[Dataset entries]

* * * * *

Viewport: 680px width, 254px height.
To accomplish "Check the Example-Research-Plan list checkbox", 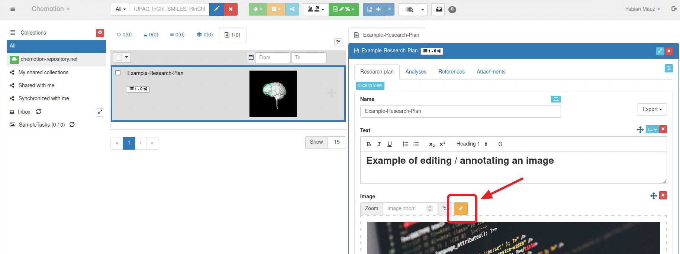I will (118, 73).
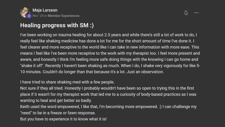Screen dimensions: 225x127
Task: Open the Member Experiences space link
Action: point(64,16)

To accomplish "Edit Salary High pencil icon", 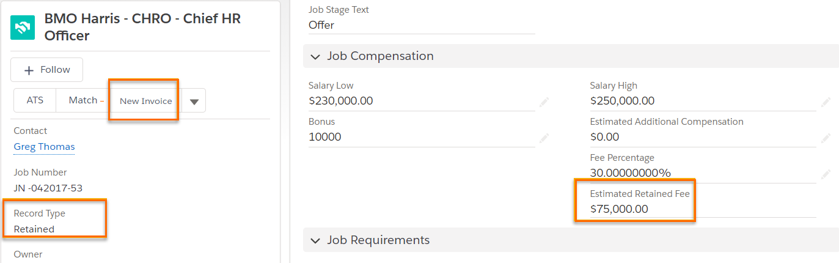I will point(826,102).
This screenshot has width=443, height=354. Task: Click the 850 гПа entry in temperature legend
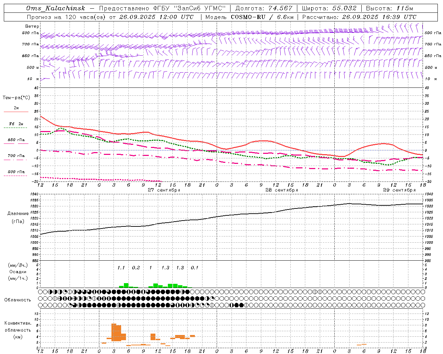pos(16,140)
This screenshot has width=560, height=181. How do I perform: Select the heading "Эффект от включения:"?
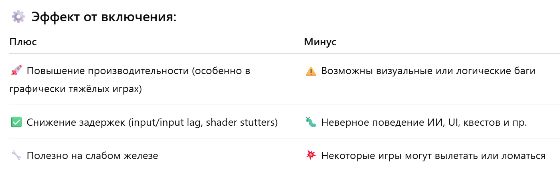point(104,17)
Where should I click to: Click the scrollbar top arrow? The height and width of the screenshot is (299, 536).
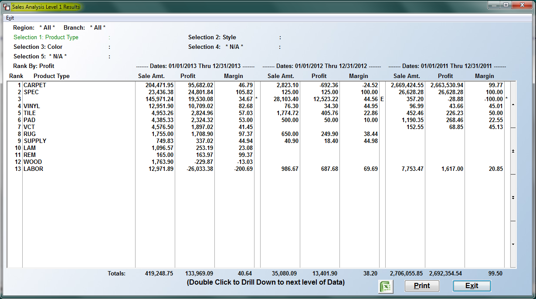513,105
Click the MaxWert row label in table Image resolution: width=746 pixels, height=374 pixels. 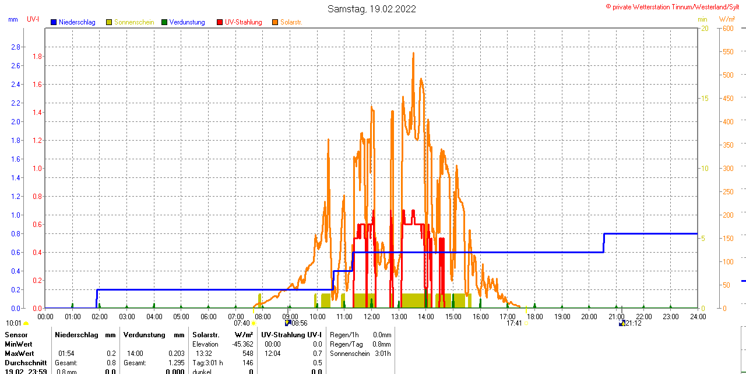[x=19, y=354]
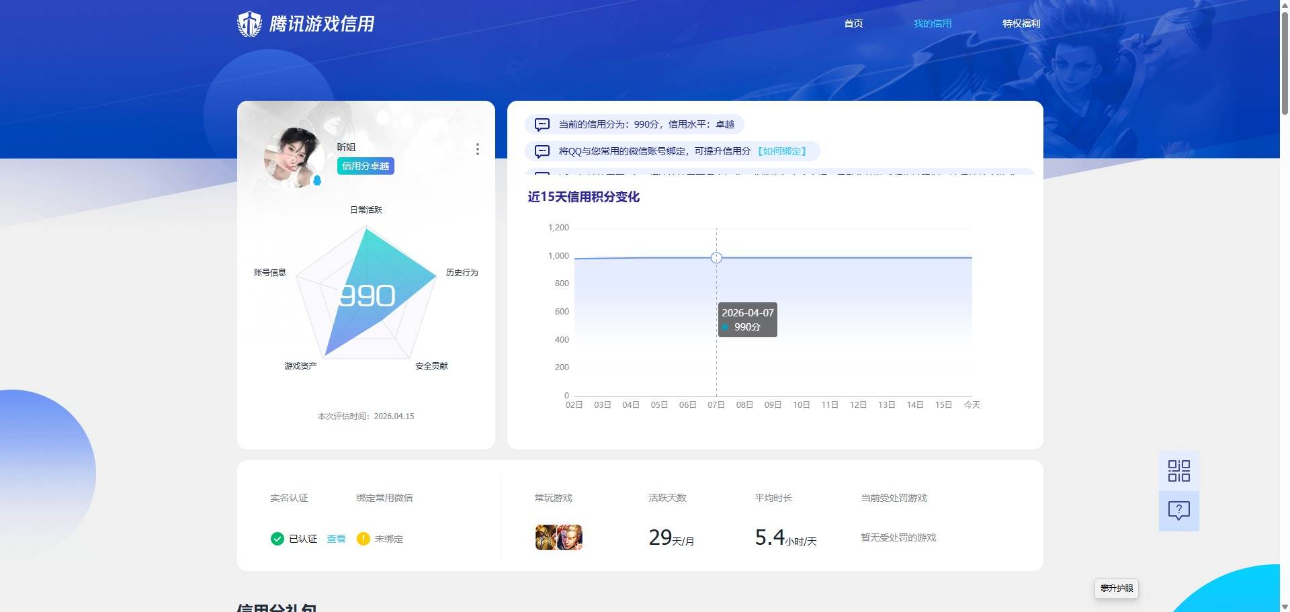Click the green verified checkmark icon

(277, 539)
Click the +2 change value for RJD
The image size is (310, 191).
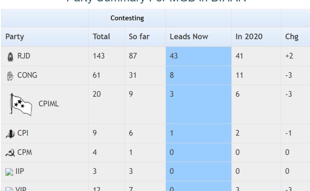[x=289, y=56]
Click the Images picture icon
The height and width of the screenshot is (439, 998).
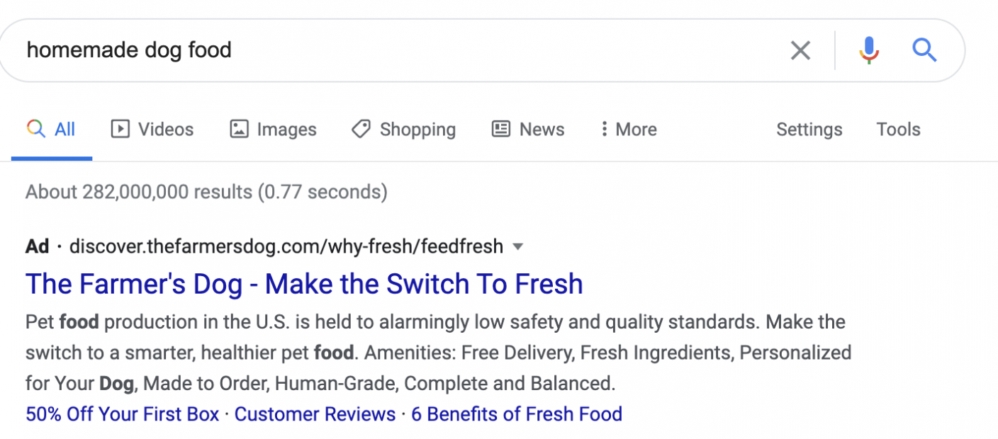click(x=238, y=129)
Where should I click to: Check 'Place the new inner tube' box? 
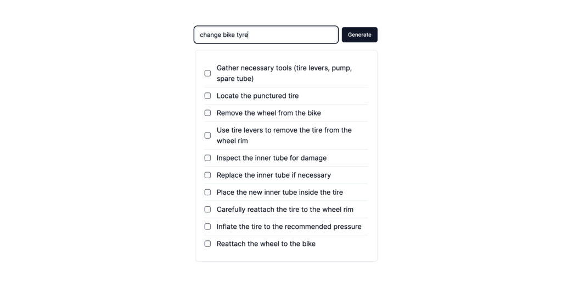point(207,192)
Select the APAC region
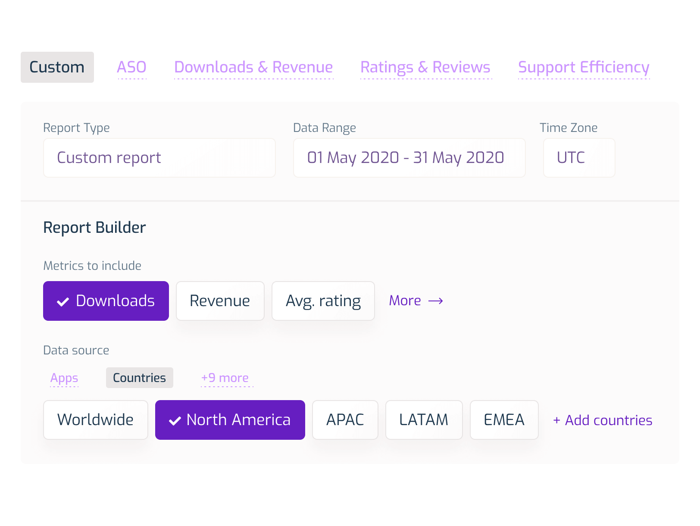This screenshot has height=526, width=700. tap(345, 420)
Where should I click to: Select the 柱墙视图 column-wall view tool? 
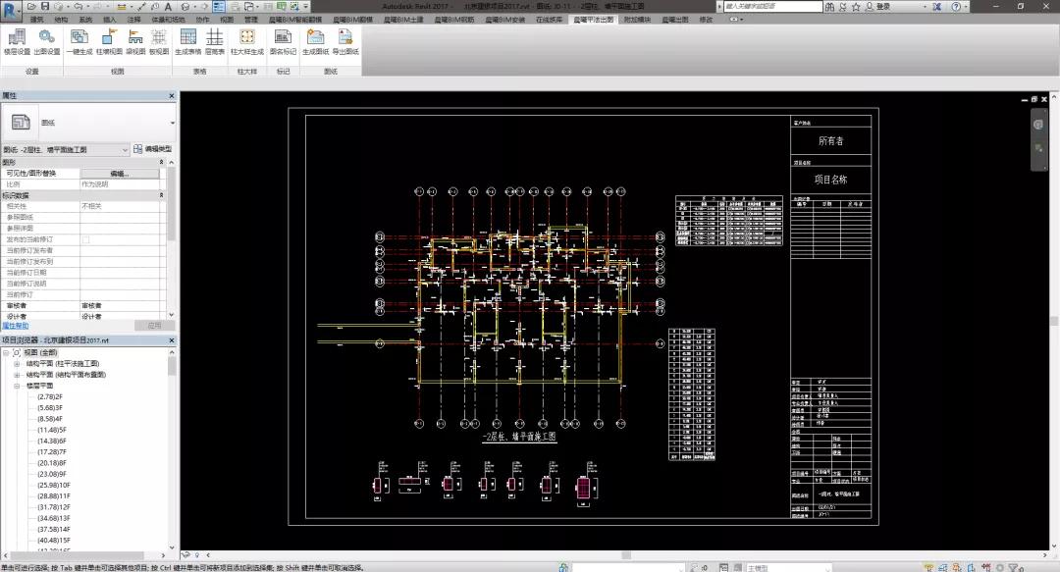coord(109,42)
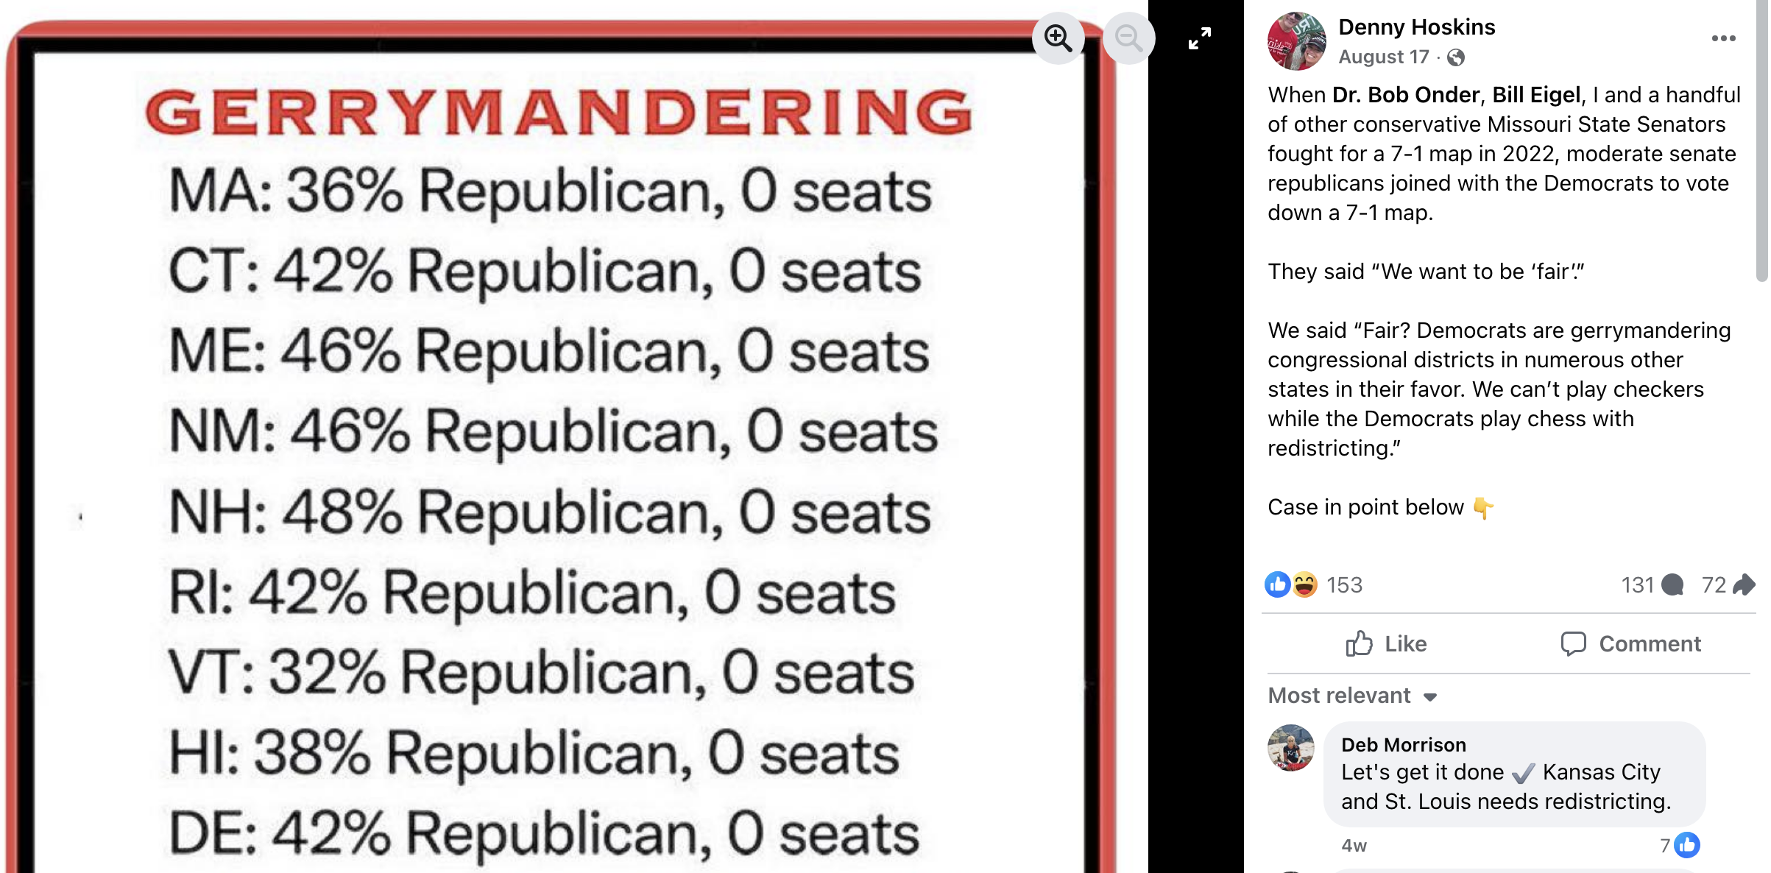Click Deb Morrison's comment avatar
The width and height of the screenshot is (1771, 873).
[1290, 748]
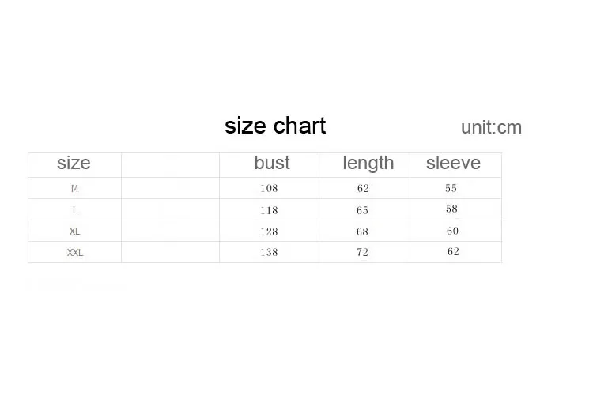This screenshot has width=593, height=399.
Task: Click length value 72
Action: coord(362,252)
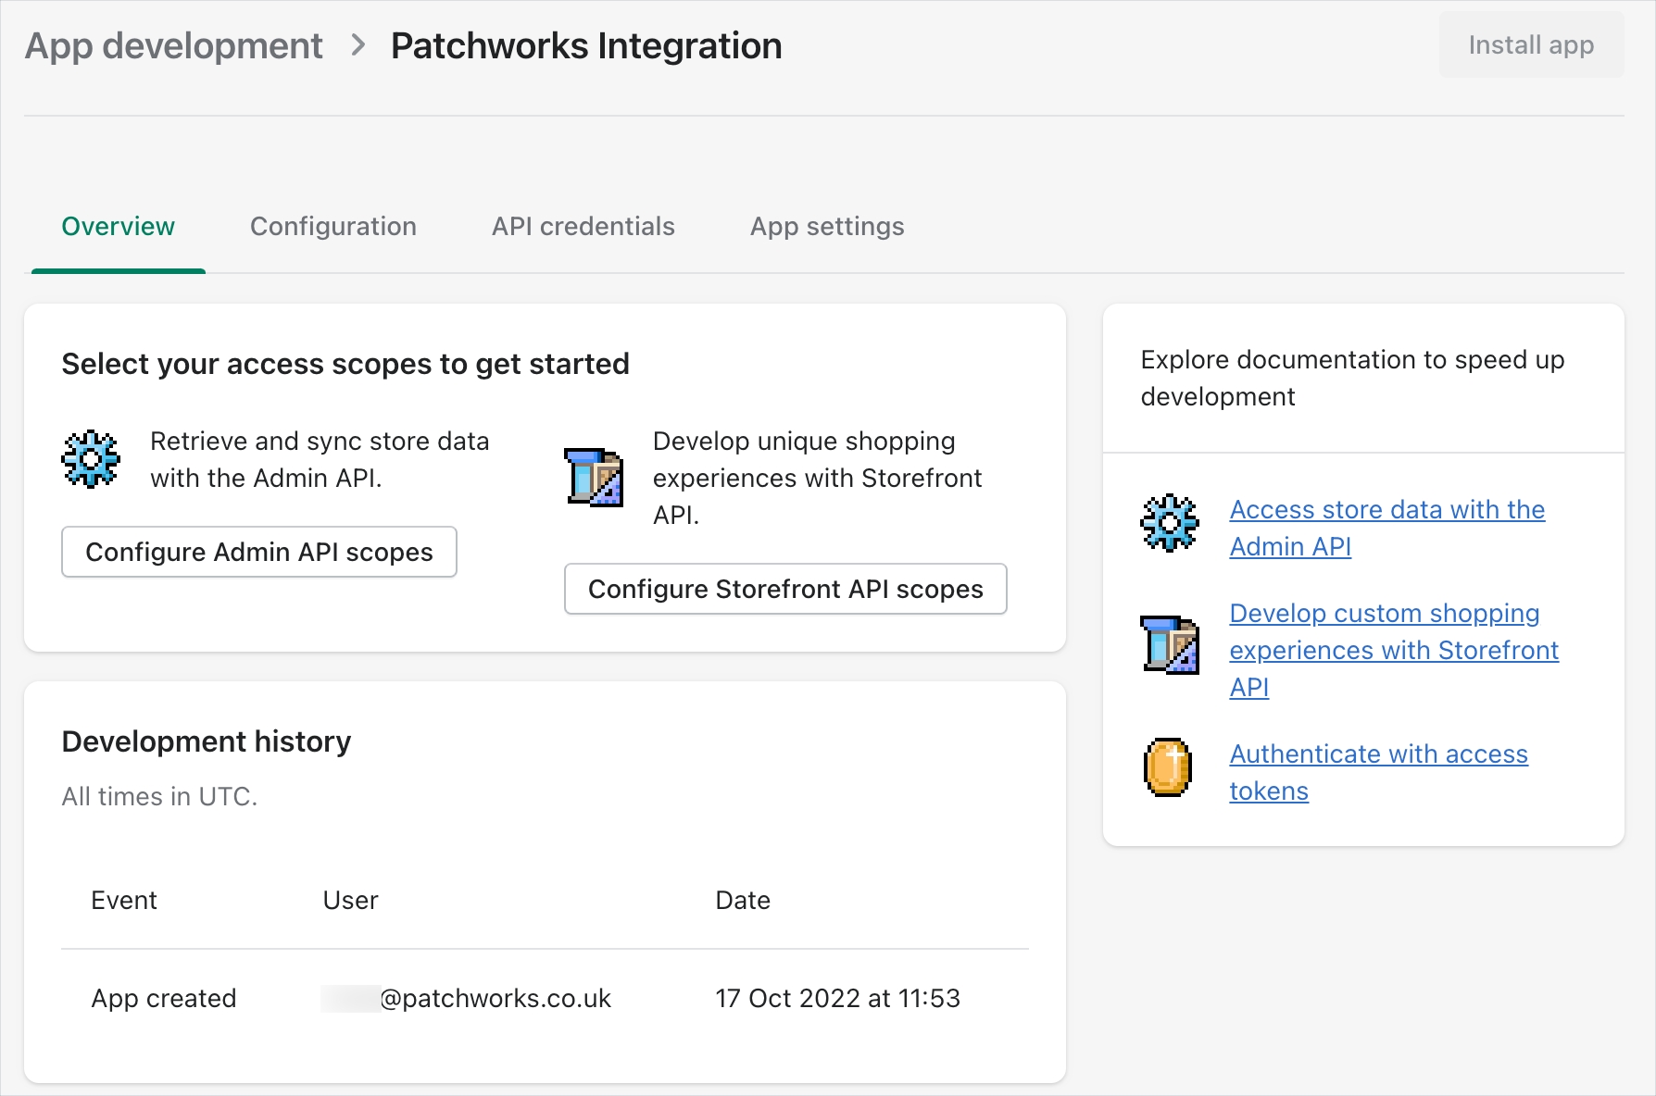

* * * * *

Exercise:
Copy exactly, with no pictures, the lines from the line containing "Where should I click to: Select" through the last line of the records above.

Answer section:
Where should I click to: Select the 柱墙视图 column-wall view tool? 
coord(109,42)
Click Deb Morrison's comment avatar
The width and height of the screenshot is (1771, 873).
[1290, 748]
This screenshot has width=593, height=399.
Task: Click length value 72
Action: coord(362,252)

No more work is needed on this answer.